ACTION ITEM
Any pictures in the records below must be left out when you repeat the lines from the line containing "Check Prevent Windows from going to sleep" through the line containing "Jump to video timestamp 40:42" exactly.

DATA SUPPLIED
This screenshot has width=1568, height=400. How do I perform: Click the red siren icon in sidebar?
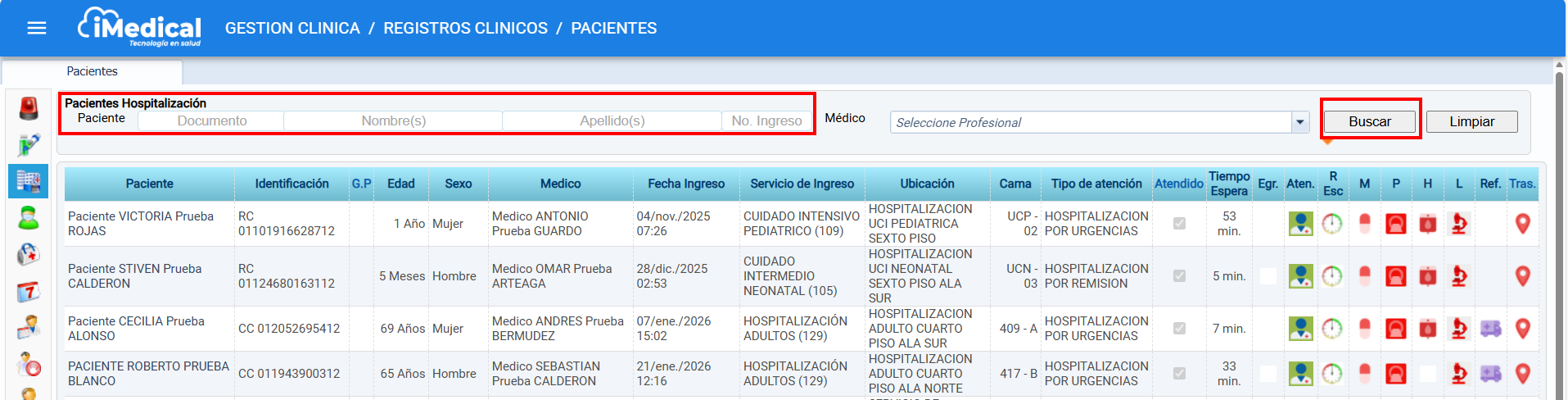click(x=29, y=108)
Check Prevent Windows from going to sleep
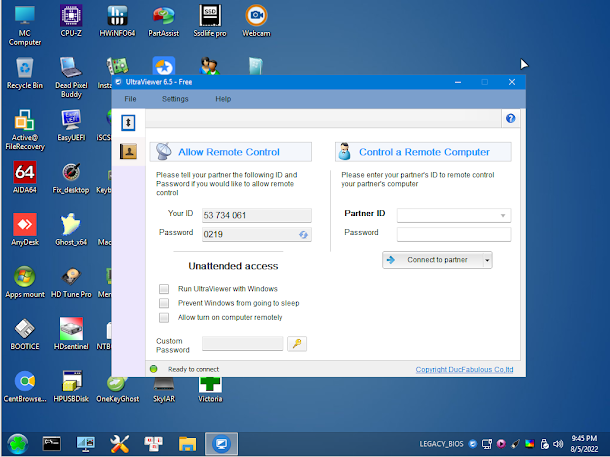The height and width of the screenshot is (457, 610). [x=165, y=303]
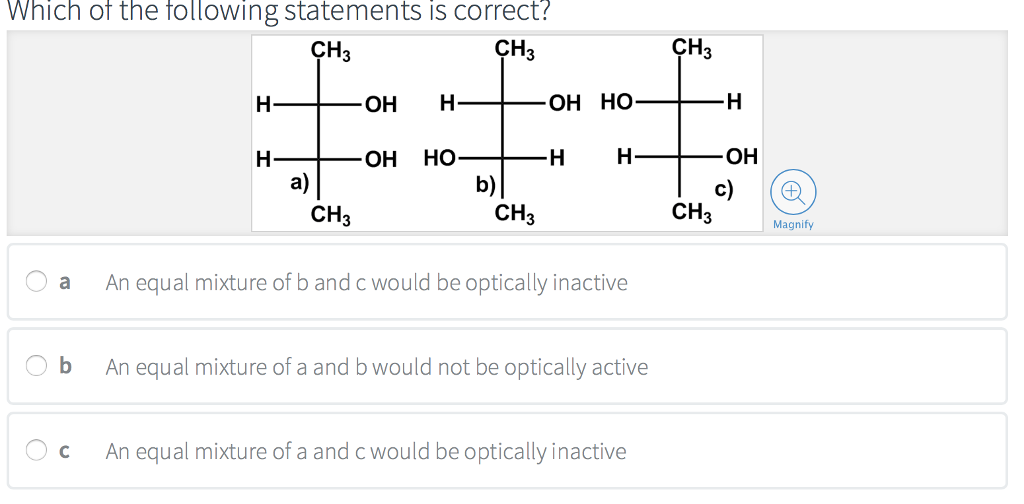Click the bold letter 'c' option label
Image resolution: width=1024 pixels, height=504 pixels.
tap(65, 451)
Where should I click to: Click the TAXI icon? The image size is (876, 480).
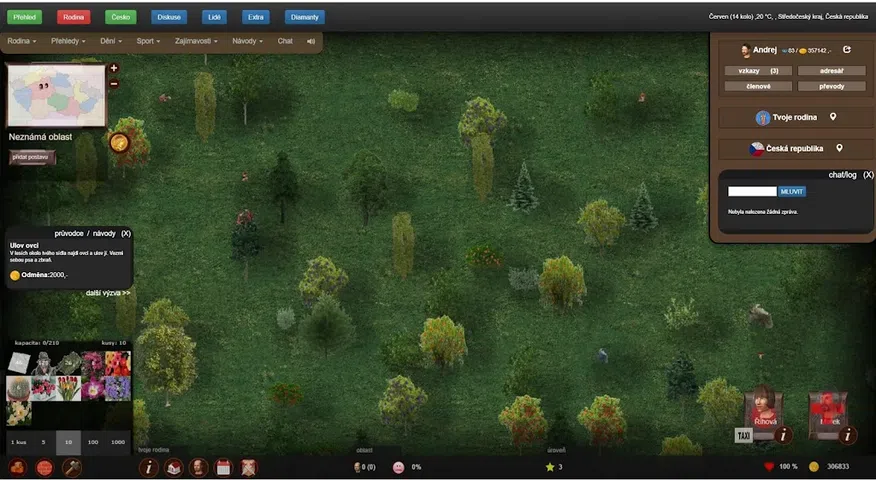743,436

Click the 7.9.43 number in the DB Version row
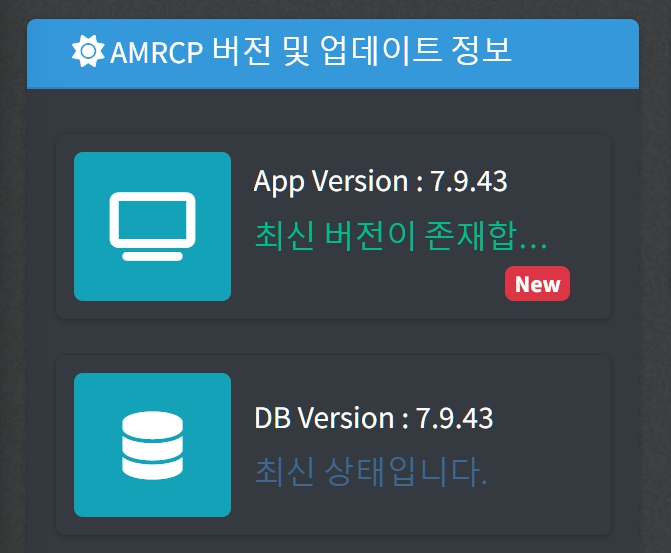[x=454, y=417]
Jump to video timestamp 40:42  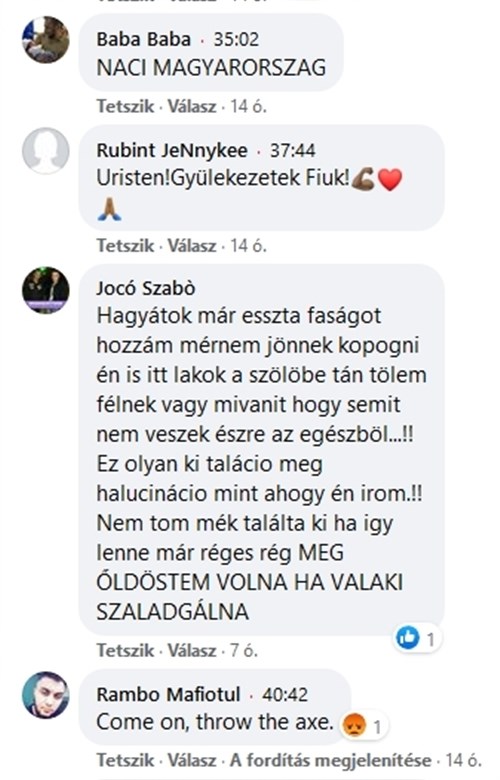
==
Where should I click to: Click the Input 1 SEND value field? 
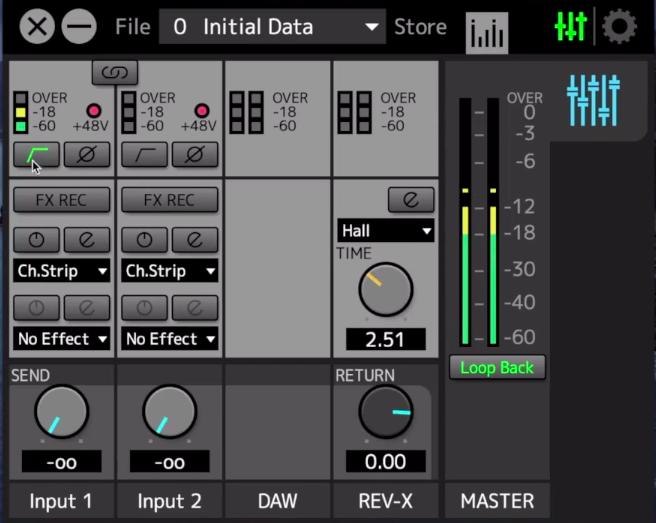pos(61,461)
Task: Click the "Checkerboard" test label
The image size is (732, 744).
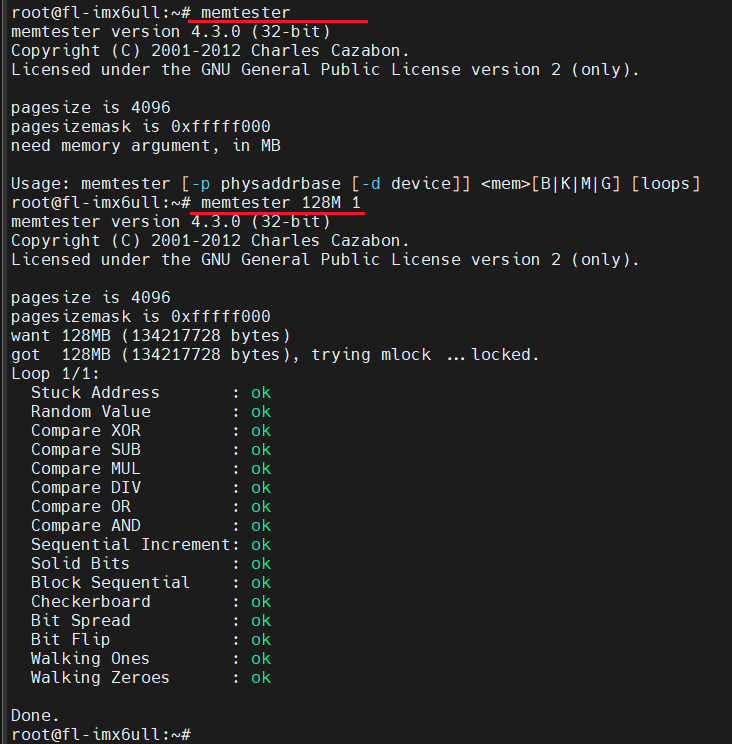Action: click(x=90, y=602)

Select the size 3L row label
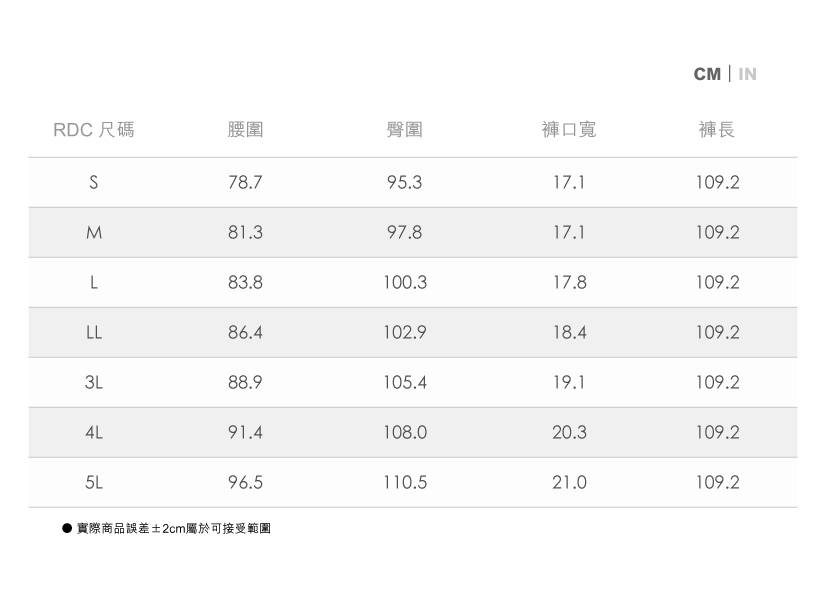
--
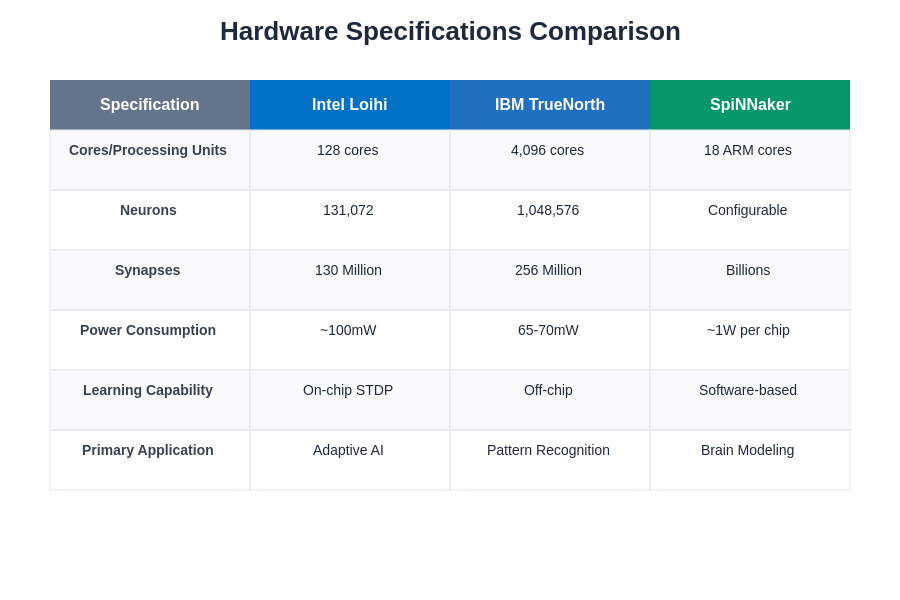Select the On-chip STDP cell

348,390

ANSWER SECTION
Check Prevent Windows from going to sleep
The height and width of the screenshot is (457, 610). [x=165, y=303]
Click the bold letter 'c' option label
Image resolution: width=1024 pixels, height=504 pixels.
tap(65, 451)
Where should I click to: Click the TAXI icon? The image size is (876, 480).
743,436

Click the 7.9.43 number in the DB Version row
[x=454, y=417]
Jump to video timestamp 40:42  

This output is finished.